# Start of Passage shown
# need comments for new heat-pump A/C



## ajainy (Jul 9, 2007)

1. I need to replace 20yr old existing heat pump. It's compressor is broken and service guy told me, it's needed to replace. I am getting different quotes, but I am not sure of which model. I know carrier/trane are on expensive side. I got quote for gibson model. Are they good?

2. Gibson model is basically A/C condenser (not heat pump). Contractor is suggesting me to use heat-strips only in winter and condenser in summer. 
I am not sure, whether i should agree with that? He said, it's going to be same efficient. I am confused. I read, heat pumps are more efficient.

I am in NJ, winter temp goes down to 10degrees..avg.


----------



## CraigFL (Jul 9, 2007)

I would stick with the heat pump. Current efficiencies mean that your cost per KW of heat should be 1/3 to 1/2 of what you would pay with strip heaters alone. It could even be consistantly higher with geothermal heat exchange.


----------



## subcoolman (Jul 20, 2007)

The Contractor is most likely quoting you the Gibson because that's what he sells. Call another Contractor, get another quote, and stick with the HP (replacing the bad compressor or the entire unit). Electric duct/plenum heat has it's place, but as a primary heat source NJ isn't one of them.
# End of Passage shown
# Start of Material provided
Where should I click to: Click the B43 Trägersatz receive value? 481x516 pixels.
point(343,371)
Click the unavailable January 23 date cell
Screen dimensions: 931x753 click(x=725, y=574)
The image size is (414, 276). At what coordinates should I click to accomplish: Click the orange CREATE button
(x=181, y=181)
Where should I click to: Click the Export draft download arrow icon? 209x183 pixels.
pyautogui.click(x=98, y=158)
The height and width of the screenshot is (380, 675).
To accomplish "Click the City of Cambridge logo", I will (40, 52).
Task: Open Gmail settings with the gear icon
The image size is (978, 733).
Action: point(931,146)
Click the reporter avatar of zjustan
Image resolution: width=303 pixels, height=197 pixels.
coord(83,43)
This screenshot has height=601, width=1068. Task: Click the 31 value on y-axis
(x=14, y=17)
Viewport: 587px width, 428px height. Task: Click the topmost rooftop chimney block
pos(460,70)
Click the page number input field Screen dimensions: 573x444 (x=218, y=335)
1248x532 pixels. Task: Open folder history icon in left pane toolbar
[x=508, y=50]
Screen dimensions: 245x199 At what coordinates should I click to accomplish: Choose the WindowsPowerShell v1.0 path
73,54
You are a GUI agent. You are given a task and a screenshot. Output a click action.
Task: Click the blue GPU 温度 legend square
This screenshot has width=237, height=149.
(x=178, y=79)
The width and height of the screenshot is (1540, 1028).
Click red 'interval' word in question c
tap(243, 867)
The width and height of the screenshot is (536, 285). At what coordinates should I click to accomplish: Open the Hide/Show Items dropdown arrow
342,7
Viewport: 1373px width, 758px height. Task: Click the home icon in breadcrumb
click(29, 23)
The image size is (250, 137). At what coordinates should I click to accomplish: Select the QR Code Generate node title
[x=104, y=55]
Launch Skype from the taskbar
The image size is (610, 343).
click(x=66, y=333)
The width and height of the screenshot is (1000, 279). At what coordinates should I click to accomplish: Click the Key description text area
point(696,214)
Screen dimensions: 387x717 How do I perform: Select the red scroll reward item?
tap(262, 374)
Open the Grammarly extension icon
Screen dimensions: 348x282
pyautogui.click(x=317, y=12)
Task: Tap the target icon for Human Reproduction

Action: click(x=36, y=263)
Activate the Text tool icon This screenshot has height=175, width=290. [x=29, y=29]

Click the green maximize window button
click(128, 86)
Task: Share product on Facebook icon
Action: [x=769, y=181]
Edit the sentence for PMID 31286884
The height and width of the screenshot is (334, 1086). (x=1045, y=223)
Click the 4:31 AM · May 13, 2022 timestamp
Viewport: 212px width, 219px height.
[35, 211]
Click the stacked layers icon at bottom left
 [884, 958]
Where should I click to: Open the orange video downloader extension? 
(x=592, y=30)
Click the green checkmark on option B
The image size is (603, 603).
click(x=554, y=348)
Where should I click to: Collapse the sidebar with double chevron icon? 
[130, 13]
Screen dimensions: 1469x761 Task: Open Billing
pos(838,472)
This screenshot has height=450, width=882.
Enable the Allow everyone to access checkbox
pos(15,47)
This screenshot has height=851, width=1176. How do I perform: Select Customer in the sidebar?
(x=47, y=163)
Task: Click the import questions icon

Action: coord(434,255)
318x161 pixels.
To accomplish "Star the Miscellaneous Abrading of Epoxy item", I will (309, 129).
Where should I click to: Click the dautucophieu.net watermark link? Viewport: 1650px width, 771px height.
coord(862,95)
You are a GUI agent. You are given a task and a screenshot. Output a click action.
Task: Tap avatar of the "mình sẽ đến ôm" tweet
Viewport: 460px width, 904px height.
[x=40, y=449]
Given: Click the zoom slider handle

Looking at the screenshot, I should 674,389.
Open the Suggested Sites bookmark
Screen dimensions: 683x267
# End of Material provided
#### [What needs to be done]
Continue the forum thread on replacing the old heat pump from the end of its last post.

#### [Task response]
And if you plan on selling the house in the next 10 years or so you may just want to reconsider the Carrier/Trane question. Think "resale value".....


----------



## Daryl in Nanoose (Jul 21, 2007)

I wouldn't mess around here, get the best. I have herd numerous complaints of heat pumps not performing but when I look at the malefactors name I don't even recognize it.


----------



## glennjanie (Sep 10, 2007)

Welcome to the Forum Ajainy:

Heat pumps can't produce heat below 27*; I'm sure your average winter temperature is well below that and any heat pump will automatically switch to heat strips anyway. I have heard of Gibson but I'm not familliar with that brand. If you want low cost with a 10 year gurantee you might look at Goodman (also known as Janitrol); they are an individually owned company and can do a lot of things others can't do.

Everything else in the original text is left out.